Look through the data below for the line with "[Вид отображения Сетка] (69, 1510)" and the line with "Проекты (33, 143)", then output those two and all lines in between, exactly as written.

===== Data excerpts =====

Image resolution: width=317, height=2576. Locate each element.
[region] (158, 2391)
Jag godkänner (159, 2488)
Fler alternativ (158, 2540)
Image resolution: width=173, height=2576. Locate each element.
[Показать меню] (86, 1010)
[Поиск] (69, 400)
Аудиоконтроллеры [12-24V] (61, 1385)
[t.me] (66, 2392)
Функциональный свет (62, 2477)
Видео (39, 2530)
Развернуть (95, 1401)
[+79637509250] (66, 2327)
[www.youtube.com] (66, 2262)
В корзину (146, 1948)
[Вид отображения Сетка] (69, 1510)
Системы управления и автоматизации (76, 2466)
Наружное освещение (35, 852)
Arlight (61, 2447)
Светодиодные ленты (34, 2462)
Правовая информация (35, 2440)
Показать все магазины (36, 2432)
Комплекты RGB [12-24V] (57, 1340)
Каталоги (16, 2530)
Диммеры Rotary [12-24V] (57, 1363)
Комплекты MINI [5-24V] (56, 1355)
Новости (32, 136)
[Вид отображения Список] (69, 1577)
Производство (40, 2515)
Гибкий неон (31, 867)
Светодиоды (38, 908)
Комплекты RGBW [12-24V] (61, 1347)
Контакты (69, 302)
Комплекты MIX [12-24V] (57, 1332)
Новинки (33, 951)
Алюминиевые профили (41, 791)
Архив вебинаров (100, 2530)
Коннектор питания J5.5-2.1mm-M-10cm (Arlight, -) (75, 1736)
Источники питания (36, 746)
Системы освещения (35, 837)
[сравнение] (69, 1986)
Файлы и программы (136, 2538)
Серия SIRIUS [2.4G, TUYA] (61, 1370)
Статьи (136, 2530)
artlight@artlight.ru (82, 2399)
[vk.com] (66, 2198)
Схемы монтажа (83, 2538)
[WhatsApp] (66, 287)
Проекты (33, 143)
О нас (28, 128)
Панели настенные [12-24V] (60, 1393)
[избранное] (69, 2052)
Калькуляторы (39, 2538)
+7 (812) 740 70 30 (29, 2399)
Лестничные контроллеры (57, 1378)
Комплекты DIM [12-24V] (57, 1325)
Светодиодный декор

=====

- **Solution**
[Вид отображения Сетка] (69, 1510)
Системы управления и автоматизации (76, 2466)
Наружное освещение (35, 852)
Arlight (61, 2447)
Светодиодные ленты (34, 2462)
Правовая информация (35, 2440)
Показать все магазины (36, 2432)
Комплекты RGB [12-24V] (57, 1340)
Каталоги (16, 2530)
Диммеры Rotary [12-24V] (57, 1363)
Комплекты MINI [5-24V] (56, 1355)
Новости (32, 136)
[Вид отображения Список] (69, 1577)
Производство (40, 2515)
Гибкий неон (31, 867)
Светодиоды (38, 908)
Комплекты RGBW [12-24V] (61, 1347)
Контакты (69, 302)
Комплекты MIX [12-24V] (57, 1332)
Новинки (33, 951)
Алюминиевые профили (41, 791)
Архив вебинаров (100, 2530)
Коннектор питания J5.5-2.1mm-M-10cm (Arlight, -) (75, 1736)
Источники питания (36, 746)
Системы освещения (35, 837)
[сравнение] (69, 1986)
Файлы и программы (136, 2538)
Серия SIRIUS [2.4G, TUYA] (61, 1370)
Статьи (136, 2530)
artlight@artlight.ru (82, 2399)
[vk.com] (66, 2198)
Схемы монтажа (83, 2538)
[WhatsApp] (66, 287)
Проекты (33, 143)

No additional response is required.